Reproduce only the part of the entries that opens with the line containing "You are a GUI" and closes with the line containing "click(x=958, y=228)", both lines included. Add 37 to each coordinate given in the answers and leave all other text unchanged.

- **ENTRIES**:
..........

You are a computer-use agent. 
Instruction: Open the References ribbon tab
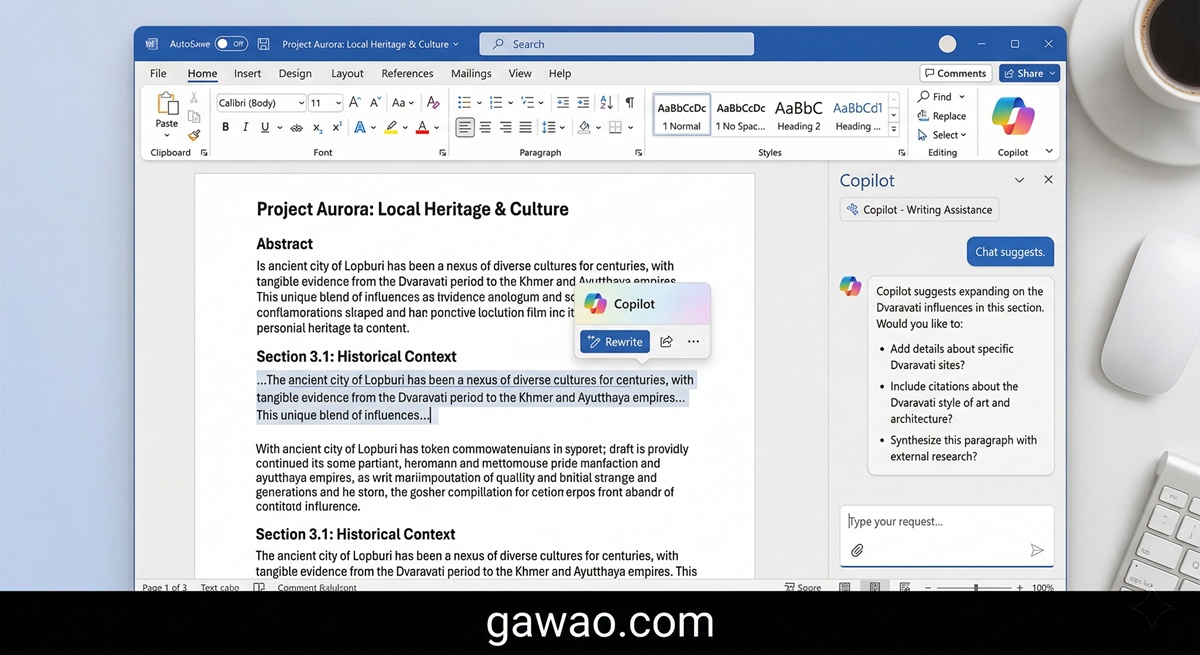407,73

..........

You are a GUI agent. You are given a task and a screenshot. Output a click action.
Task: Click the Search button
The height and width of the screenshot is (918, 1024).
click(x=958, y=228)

..........

- **SOLUTION TO THE EXERCISE**:
You are a GUI agent. You are given a task and a screenshot. Output a click action.
Task: Click the Search button
The height and width of the screenshot is (918, 1024).
click(x=995, y=265)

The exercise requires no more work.